Гараж содрогнулся, старый кузов грузовика подпрыгнул в воде. Потом прогремели еще два взрыва, которых они тут не слышали, но представили себе довольно ясно по тому, как подпрыгивал кузов.
— Все-таки сделал Шовкопляс, — сказал Штуб, взглянув на часы. — На семьдесят минут запоздал, но сделал.
— Где же это напечатано? — опять спросил Колокольцев.
— Изустно пересказывают, — ответил Штуб.
Он слышал эти фразы от своего отца, который работал в ЧК с того времени, когда контрикам выражали лишь общественное порицание.
— Первыми начали стрелять в нас они, — сказал Штуб Гнетову и Колокольцеву. — Это точно. Революция была и великодушной, и доброй. А эта сволочь стреляла из подворотен, из форточек, с чердаков. Стреляла «по красному» — так у них называлось. И разве могли начать большевики, когда именно они так еще недавно гремели кандалами, заточались в тюрьмы, ссылались…
Это были фразы «из старика Штуба» — Яна Арнольдовича. А он часто говаривал «из Дзержинского», утверждая, что лучше «отца» не скажешь. Отцом чекистская молодежь в те далекие годы называла Дзержинского.
Гнетов сидел рядом со Штубом, глубоко о чем-то задумавшись.
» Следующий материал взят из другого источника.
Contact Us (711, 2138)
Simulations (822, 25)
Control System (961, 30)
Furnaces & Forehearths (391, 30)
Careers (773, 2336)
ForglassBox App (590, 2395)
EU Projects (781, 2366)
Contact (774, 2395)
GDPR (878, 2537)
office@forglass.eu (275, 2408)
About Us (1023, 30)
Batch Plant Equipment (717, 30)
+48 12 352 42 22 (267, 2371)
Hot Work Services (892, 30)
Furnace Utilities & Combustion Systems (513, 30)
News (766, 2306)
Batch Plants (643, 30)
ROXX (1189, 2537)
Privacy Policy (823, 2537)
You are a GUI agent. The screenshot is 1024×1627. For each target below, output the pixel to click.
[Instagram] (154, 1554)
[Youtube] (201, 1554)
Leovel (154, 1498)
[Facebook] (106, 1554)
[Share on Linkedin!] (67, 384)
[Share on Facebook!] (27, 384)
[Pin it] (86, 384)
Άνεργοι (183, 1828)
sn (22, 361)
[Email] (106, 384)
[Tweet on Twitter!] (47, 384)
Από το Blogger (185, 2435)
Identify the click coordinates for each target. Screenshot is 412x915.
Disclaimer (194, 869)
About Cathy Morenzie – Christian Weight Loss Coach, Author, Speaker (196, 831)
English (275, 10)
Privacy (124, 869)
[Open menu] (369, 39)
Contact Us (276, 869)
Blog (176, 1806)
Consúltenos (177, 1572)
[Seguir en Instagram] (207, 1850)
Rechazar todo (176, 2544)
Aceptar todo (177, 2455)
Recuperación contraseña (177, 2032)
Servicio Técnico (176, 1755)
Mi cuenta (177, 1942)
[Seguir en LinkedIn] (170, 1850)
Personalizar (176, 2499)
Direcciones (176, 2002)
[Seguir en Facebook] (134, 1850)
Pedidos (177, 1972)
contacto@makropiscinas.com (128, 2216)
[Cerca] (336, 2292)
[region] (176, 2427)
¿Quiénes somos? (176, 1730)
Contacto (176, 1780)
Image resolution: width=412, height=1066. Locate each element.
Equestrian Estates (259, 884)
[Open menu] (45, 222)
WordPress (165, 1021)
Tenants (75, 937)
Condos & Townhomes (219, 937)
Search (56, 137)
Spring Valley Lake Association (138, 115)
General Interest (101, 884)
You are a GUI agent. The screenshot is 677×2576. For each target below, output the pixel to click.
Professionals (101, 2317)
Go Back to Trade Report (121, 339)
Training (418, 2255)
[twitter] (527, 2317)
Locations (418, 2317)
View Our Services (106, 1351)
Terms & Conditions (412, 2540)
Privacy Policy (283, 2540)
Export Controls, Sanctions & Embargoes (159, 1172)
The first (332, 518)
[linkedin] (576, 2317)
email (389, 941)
Август Янович видел его искалеченную ожогом щеку и изуродованное пламенем в самолете ухо. И думал: какой раньше, наверное, был красивый парень этот Гнетов.
— Приходить в ЧК за справедливостью — это замечательно, — сказал вдруг Виктор. — Верно, Сергей? Не понимаю я только одного: почему сейчас так получается, что про Феликса Эдмундовича как-то односторонне талдычат — карающий меч да карающий меч, а более ничего. Меч — это не все, это узкое определение…
— После войны разберемся, — ответил Штуб. — Сейчас, пожалуй, старший лейтенант, не до этих тонкостей. Верно я говорю?
— Полковник лейтенанту всегда верно говорит, — с тонкой улыбкой отметил Гнетов, — иначе не бывает. Если разберемся, значит, разберемся…
Сам Штуб, впрочем, разбираться начал задолго до начала войны.
Его мобилизовали в МВД сразу после тяжелейших перегибов тридцать восьмого года, когда были произнесены очередные «исторические» слова о том, что карательные органы теперь своим острием будут направлены не вовнутрь страны, а вовне ее, против внешних врагов. В первую же неделю своей деятельности в Унчанске Штуб выпустил на волю шестнадцать человек, и среди них своего бывшего редактора, старого большевика Мартемьянова. Аполлинарий Назарович сидел как шпион трех держав, каких именно — он сам в точности не помнил. Называл он Штуба в первом их собеседовании «гражданин начальник».